-------- Dataset records

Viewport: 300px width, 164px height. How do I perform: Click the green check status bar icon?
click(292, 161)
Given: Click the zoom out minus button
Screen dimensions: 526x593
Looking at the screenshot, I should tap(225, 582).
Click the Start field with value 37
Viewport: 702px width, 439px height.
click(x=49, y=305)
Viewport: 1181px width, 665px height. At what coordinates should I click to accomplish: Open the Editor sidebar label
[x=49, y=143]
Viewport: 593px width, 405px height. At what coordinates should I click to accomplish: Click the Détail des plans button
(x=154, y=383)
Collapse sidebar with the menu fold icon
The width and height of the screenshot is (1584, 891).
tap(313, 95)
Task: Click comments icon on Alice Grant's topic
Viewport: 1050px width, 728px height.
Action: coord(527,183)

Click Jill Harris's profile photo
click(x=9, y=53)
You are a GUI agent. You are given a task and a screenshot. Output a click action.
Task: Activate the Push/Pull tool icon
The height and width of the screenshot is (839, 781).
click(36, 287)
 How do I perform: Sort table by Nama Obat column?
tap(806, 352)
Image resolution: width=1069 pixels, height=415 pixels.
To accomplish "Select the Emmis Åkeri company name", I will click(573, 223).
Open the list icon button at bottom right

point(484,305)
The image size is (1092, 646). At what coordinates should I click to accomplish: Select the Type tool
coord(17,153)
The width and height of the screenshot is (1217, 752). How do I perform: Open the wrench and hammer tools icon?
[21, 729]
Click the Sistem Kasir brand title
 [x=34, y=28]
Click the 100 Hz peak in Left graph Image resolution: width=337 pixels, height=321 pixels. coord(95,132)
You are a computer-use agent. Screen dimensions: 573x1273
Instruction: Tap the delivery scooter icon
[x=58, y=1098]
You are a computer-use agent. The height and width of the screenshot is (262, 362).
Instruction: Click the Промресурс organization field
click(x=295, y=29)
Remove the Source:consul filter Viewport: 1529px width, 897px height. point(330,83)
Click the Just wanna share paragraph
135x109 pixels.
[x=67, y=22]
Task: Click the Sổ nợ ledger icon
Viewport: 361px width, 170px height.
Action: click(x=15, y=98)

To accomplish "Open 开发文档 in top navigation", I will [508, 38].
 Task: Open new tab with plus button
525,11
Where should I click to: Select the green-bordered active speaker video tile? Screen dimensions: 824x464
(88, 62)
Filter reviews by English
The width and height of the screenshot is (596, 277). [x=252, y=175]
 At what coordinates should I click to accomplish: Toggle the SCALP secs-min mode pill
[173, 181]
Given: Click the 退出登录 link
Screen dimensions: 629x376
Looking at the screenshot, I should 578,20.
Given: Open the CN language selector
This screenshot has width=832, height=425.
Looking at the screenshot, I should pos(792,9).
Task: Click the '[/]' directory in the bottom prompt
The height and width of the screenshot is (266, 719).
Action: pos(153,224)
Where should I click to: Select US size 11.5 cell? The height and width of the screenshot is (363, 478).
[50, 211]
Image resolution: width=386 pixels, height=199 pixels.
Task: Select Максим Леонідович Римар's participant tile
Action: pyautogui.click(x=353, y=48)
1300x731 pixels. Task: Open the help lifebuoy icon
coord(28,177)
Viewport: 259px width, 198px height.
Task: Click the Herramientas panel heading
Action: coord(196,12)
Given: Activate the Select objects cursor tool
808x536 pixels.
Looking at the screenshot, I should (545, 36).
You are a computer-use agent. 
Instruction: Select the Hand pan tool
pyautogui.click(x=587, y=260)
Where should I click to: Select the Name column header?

----------------

Rewrite all of the data above as a numbered list with one line per entry, and leave out the blank lines.

Answer to the exercise:
1. Viewport: 300px width, 164px height. How do I perform: Click the green check status bar icon?
2. click(292, 161)
3. Given: Click the zoom out minus button
4. Screen dimensions: 526x593
5. Looking at the screenshot, I should tap(225, 582).
6. Click the Start field with value 37
7. Viewport: 702px width, 439px height.
8. click(x=49, y=305)
9. Viewport: 1181px width, 665px height. At what coordinates should I click to accomplish: Open the Editor sidebar label
10. [x=49, y=143]
11. Viewport: 593px width, 405px height. At what coordinates should I click to accomplish: Click the Détail des plans button
12. (x=154, y=383)
13. Collapse sidebar with the menu fold icon
14. The width and height of the screenshot is (1584, 891).
15. tap(313, 95)
16. Task: Click comments icon on Alice Grant's topic
17. Viewport: 1050px width, 728px height.
18. Action: coord(527,183)
19. Click Jill Harris's profile photo
20. click(x=9, y=53)
21. You are a GUI agent. You are given a task and a screenshot. Output a click action.
22. Task: Activate the Push/Pull tool icon
23. The height and width of the screenshot is (839, 781).
24. click(36, 287)
25.  How do I perform: Sort table by Nama Obat column?
26. tap(806, 352)
27. Image resolution: width=1069 pixels, height=415 pixels.
28. To accomplish "Select the Emmis Åkeri company name", I will click(573, 223).
29. Open the list icon button at bottom right
30. point(484,305)
31. The image size is (1092, 646). At what coordinates should I click to accomplish: Select the Type tool
32. coord(17,153)
33. The width and height of the screenshot is (1217, 752). How do I perform: Open the wrench and hammer tools icon?
34. [21, 729]
35. Click the Sistem Kasir brand title
36.  [x=34, y=28]
37. Click the 100 Hz peak in Left graph Image resolution: width=337 pixels, height=321 pixels. coord(95,132)
38. You are a computer-use agent. Screen dimensions: 573x1273
39. Instruction: Tap the delivery scooter icon
40. [x=58, y=1098]
41. You are a computer-use agent. The height and width of the screenshot is (262, 362).
42. Instruction: Click the Промресурс organization field
43. click(x=295, y=29)
44. Remove the Source:consul filter Viewport: 1529px width, 897px height. point(330,83)
45. Click the Just wanna share paragraph
46. 135x109 pixels.
47. [x=67, y=22]
48. Task: Click the Sổ nợ ledger icon
49. Viewport: 361px width, 170px height.
50. Action: click(x=15, y=98)
51. To accomplish "Open 开发文档 in top navigation", I will [508, 38].
52.  Task: Open new tab with plus button
53. 525,11
54. Where should I click to: Select the green-bordered active speaker video tile? Screen dimensions: 824x464
55. (88, 62)
56. Filter reviews by English
57. The width and height of the screenshot is (596, 277). [x=252, y=175]
58.  At what coordinates should I click to accomplish: Toggle the SCALP secs-min mode pill
59. [173, 181]
60. Given: Click the 退出登录 link
61. Screen dimensions: 629x376
62. Looking at the screenshot, I should 578,20.
63. Given: Open the CN language selector
64. This screenshot has width=832, height=425.
65. Looking at the screenshot, I should pos(792,9).
66. Task: Click the '[/]' directory in the bottom prompt
67. The height and width of the screenshot is (266, 719).
68. Action: pos(153,224)
69. Where should I click to: Select US size 11.5 cell? The height and width of the screenshot is (363, 478).
70. [50, 211]
71. Image resolution: width=386 pixels, height=199 pixels.
72. Task: Select Максим Леонідович Римар's participant tile
73. Action: pyautogui.click(x=353, y=48)
74. 1300x731 pixels. Task: Open the help lifebuoy icon
75. coord(28,177)
76. Viewport: 259px width, 198px height.
77. Task: Click the Herramientas panel heading
78. Action: coord(196,12)
79. Given: Activate the Select objects cursor tool
80. 808x536 pixels.
81. Looking at the screenshot, I should (545, 36).
82. You are a computer-use agent. 
83. Instruction: Select the Hand pan tool
84. pyautogui.click(x=587, y=260)
85. Where should I click to: Select the Name column header?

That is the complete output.